E quivi fu sconfitto il popolo d’Israele dalla gente di Davide; e in quel dì la sconfitta fu grande in quel luogo, cioè, di ventimila uomini.
E la battaglia si sparse quivi per tutto il paese; e la selva consumò in quel giorno del popolo assai più che la spada non ne avea consumato.
Ed Absalom s’incontrò nella gente di Davide. Or egli cavalcava un mulo, e il mulo entrò sotto il folto di una gran quercia, e il capo di Absalom si appese alla quercia, ed egli restò sospeso fra cielo e terra; e il mulo, ch’egli avea sotto di sè, passò oltre.
Ed un uomo lo vide, e lo rapportò a Ioab, e disse: Ecco, io ho veduto Absalom appeso ad una quercia.
E Ioab disse a colui che gli rapportava questo: Ecco, poichè tu l’hai veduto, perchè non l’hai percosso, e messo per terra in quel luogo stesso? e a me sarebbe stato il darti dieci sicli d’argento e una cintura. Ma quell’uomo disse a Ioab:
Quantunque io avessi nelle palme delle mani mille sicli d’argento contanti, non però metterei la mano addosso al figliuolo del re: perciocchè il re ha dato comandamento, udenti noi, a te, e ad Abisai, e ad Ittai, dicendo: Guardate che alcun di voi non metta la mano sopra il giovane Absalom.

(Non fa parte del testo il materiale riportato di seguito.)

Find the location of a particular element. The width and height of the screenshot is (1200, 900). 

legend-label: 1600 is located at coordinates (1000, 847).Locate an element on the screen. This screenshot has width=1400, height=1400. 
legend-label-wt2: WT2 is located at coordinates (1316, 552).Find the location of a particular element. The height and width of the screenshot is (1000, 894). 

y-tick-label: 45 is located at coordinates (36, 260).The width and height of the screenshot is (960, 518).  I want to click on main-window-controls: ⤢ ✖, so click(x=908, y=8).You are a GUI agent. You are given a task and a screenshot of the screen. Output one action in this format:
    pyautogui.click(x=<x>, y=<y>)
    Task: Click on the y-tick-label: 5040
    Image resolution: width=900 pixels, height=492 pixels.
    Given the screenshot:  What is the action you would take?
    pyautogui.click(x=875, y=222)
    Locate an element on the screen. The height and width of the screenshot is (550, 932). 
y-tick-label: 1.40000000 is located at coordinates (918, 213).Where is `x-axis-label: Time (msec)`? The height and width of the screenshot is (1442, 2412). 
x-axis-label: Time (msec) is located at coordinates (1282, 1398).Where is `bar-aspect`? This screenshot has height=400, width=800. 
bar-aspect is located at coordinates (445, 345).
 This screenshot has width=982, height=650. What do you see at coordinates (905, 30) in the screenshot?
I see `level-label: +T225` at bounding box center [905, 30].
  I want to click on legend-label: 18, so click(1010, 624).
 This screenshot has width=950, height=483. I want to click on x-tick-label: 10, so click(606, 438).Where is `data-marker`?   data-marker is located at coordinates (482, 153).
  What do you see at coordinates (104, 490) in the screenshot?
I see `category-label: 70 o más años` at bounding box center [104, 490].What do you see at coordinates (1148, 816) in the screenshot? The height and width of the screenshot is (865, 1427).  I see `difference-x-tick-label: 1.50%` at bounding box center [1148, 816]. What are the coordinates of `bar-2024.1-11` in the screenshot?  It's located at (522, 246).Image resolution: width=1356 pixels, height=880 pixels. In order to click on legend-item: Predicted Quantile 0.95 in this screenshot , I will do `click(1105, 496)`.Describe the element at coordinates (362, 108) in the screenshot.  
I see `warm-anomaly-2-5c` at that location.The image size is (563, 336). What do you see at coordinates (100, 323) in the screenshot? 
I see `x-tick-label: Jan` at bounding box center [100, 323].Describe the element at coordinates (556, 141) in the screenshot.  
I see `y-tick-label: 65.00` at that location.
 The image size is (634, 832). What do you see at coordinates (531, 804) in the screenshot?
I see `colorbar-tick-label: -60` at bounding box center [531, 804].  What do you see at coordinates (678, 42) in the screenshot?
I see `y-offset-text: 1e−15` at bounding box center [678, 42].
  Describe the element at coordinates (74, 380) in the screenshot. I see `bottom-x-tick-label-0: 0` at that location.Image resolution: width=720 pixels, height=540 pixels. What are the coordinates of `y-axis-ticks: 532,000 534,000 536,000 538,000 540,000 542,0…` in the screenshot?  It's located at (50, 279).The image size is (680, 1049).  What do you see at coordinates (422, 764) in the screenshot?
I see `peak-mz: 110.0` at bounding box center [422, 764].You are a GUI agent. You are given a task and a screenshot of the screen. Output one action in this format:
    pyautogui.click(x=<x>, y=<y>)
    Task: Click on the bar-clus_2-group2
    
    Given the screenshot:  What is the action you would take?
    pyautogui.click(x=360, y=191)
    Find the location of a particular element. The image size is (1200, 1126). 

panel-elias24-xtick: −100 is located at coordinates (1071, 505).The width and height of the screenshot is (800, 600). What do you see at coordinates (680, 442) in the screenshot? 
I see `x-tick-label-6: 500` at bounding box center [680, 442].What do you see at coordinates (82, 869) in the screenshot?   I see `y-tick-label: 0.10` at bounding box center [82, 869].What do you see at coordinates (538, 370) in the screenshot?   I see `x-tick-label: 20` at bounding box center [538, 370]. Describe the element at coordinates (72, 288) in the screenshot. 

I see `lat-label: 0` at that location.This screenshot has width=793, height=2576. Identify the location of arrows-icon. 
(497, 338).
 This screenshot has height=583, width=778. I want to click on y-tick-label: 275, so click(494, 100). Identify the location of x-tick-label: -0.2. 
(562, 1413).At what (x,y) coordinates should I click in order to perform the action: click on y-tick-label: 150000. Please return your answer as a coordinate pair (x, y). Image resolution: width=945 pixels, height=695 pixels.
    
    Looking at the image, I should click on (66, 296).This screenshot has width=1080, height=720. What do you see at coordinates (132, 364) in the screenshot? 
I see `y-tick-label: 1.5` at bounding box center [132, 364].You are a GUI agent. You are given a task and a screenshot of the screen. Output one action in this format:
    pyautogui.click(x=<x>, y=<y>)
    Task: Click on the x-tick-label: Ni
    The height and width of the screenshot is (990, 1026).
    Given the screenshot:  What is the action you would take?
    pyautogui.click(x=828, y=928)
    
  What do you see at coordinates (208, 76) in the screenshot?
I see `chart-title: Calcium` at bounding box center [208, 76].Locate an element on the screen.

E se io avessi fatta questa fraude contro alla mia vita, poichè cosa niuna è occulta al re, tu te ne staresti lontan da me.
E Ioab rispose: Io non me ne starò così a bada in presenza tua. E prese tre dardi in mano, e li ficcò nel petto di Absalom, ch’era ancora vivo in mezzo della quercia.
Poi dieci fanti, scudieri di Ioab, circondarono Absalom, e lo percossero, e l’ammazzarono.
Allora Ioab sonò con la tromba, e il popolo se ne ritornò dalla caccia d’Israele; perciocchè Ioab rattenne il popolo.
Poi presero Absalom, e lo gittarono nella selva, dentro una gran fossa; e alzarono sopra quella un grandissimo mucchio di pietre; e tutto Israele fuggì, ciascuno alle sue stanze.